So the computer never "sees" 1/10: what it sees is the exact fraction given
above, the best 754 double approximation it can get::
>>> 0.1 * 2 ** 55
3602879701896397.0
If we multiply that fraction by 10\*\*55, we can see the value out to
55 decimal digits::
>>> 3602879701896397 * 10 ** 55 // 2 ** 55
1000000000000000055511151231257827021181583404541015625
meaning that the exact number stored in the computer is equal to
the decimal value 0.1000000000000000055511151231257827021181583404541015625.

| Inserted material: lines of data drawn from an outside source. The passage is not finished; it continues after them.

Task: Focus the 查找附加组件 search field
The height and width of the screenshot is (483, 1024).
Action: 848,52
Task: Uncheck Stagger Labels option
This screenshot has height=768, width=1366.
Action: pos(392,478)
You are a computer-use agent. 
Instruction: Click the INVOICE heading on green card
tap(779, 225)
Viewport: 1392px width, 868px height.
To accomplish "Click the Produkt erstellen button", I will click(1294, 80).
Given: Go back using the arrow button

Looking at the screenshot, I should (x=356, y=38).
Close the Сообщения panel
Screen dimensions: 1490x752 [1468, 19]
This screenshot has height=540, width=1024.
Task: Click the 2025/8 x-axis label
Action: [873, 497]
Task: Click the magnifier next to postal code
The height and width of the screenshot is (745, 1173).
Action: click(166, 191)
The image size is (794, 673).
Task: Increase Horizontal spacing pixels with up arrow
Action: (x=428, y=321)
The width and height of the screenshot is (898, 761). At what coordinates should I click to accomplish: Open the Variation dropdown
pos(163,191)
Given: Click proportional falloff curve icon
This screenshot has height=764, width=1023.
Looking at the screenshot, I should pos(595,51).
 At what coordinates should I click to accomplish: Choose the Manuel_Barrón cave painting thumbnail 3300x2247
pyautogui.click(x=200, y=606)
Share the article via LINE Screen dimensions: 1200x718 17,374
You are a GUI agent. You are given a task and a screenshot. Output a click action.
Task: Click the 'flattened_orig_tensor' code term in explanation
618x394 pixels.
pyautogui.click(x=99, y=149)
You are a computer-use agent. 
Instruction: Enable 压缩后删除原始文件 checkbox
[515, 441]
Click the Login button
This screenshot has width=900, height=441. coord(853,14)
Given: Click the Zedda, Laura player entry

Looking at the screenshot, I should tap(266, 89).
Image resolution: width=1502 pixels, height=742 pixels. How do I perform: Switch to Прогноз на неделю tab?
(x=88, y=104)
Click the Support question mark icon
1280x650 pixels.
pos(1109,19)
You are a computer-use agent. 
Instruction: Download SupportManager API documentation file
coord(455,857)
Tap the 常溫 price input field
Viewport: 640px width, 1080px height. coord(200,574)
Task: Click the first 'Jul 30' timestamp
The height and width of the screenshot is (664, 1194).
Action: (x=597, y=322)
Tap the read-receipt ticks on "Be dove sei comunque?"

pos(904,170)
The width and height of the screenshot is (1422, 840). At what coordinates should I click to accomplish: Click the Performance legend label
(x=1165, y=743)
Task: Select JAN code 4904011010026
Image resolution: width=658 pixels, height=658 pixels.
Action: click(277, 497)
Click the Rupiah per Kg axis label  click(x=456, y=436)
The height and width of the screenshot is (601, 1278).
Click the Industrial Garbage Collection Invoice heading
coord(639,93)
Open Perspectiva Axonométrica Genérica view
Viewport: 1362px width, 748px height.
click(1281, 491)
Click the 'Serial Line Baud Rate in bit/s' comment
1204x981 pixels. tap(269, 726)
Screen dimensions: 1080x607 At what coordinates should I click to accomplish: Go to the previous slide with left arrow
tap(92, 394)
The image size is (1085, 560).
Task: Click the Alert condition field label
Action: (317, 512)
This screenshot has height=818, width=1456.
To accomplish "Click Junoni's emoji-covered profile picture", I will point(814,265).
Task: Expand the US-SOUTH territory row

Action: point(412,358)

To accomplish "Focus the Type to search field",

Instead of displaying the full decimal value, many languages (including
older versions of Python), round the result to 17 significant digits::
>>> format(0.1, '.17f')
'0.10000000000000001'
The :mod:`fractions` and :mod:`decimal` modules make these calculations
easy::
>>> from decimal import Decimal
>>> from fractions import Fraction
>>> Fraction.from_float(0.1)
Fraction(3602879701896397, 36028797018963968)
>>> (0.1).as_integer_ratio()
(3602879701896397, 36028797018963968)
>>> Decimal.from_float(0.1)
Decimal('0.1000000000000000055511151231257827021181583404541015625')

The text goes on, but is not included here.